- **Page**:
Google penalties are a psychological phenomenon, and the fear of receiving a Google penalty has become an integral element of the SEO landscape. Negative SEO, with the intention to cause a Google penalty is then a fear redoubled, as it represents fear of both a perpetrator of negative SEO and the Google penalty itself. “There is nothing to fear but fear itself” comes to mind then, as while the detrimental effect of negative SEO and penalties is real, it is also amplified and even distorted by personal interest, speculation and emotion. As both the perceived and real threats of negative SEO evolve, here are a few observations on understanding the psychological aspects of negative SEO.
Point 1# – Most sites have Negative SEO
Almost every link profile out there has its share of scraper and auto-generated sites linking to it, which in enough quantity can themselves cause a penalty. If you’ve ever hired an SEO firm in say the past ten years then unless they were truly extraordinary they will have built links Google sees as artificial, and if you haven’t hired an SEO service provider but tried to do it yourself you’ll almost certainly have artificial links also. So whatever the intention or source of a link may be, most people who have tried to rank a site will at some point have built the kind of links used by people engaging in negative SEO. The intention is different, the means often very similar.
Point 2# – Negative SEO is based on your point of view
Take two scenarios:
– I hire a guy from fiverr.com to blast a million blog comments to a site to potentially cause a penalty
– I hire a Western SEO firm for $3,000-$10,000+/mth with a strong reputation to increase my rankings, they outsource comment spam and get substantial ROI results.
The intentions of these scenarios are ostensibly opposite. From a more analytical point of view such as the Google Webspam Team might employ however, they are more similar than we might want to admit. They are both spam and they both result in artificial links as defined by Google’s Webmaster Guidelines. For all the frenzy about penalties and the fear of negative SEO then, many sites have been negatively SEO-ing their own sites for years. Separating personal emotion from the nature of the links themselves is perhaps the key quality of link analysis, and if you have suffered from negative SEO staying cool and thinking clearly can get you on the fast track to identifying those links which are most likely intended to hurt your site and stay focused on how best to help your site recover and grow.

- **Exercise objective**:
Translate this sentence from the negative SEO piece into Spanish: "The intention is different, the means often very similar."

- **Given material**:

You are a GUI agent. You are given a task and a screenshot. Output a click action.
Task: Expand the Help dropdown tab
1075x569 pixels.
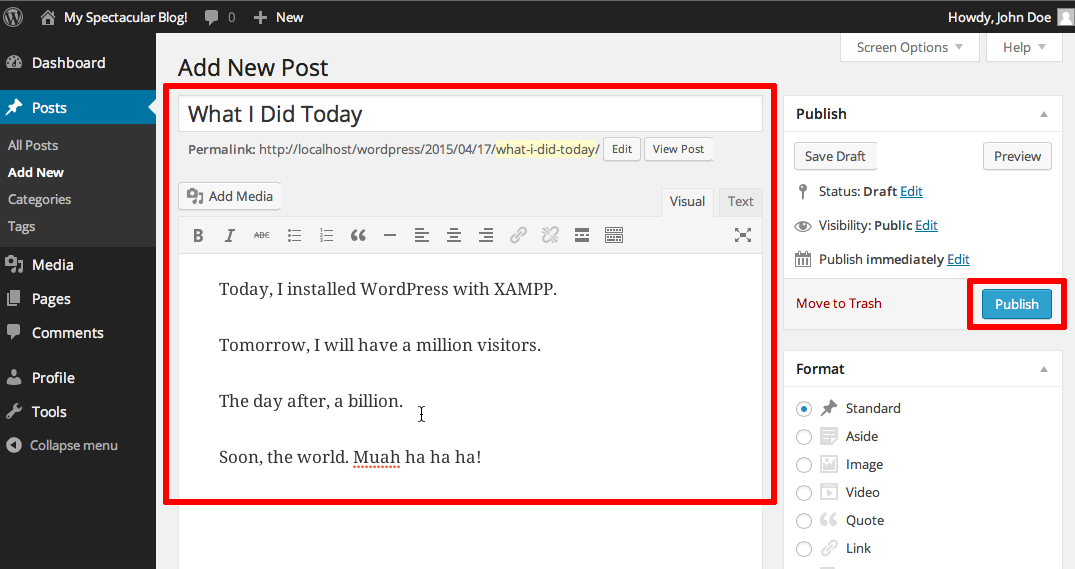[x=1024, y=47]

- **The result**:
La intención es diferente; los medios, a menudo muy similares.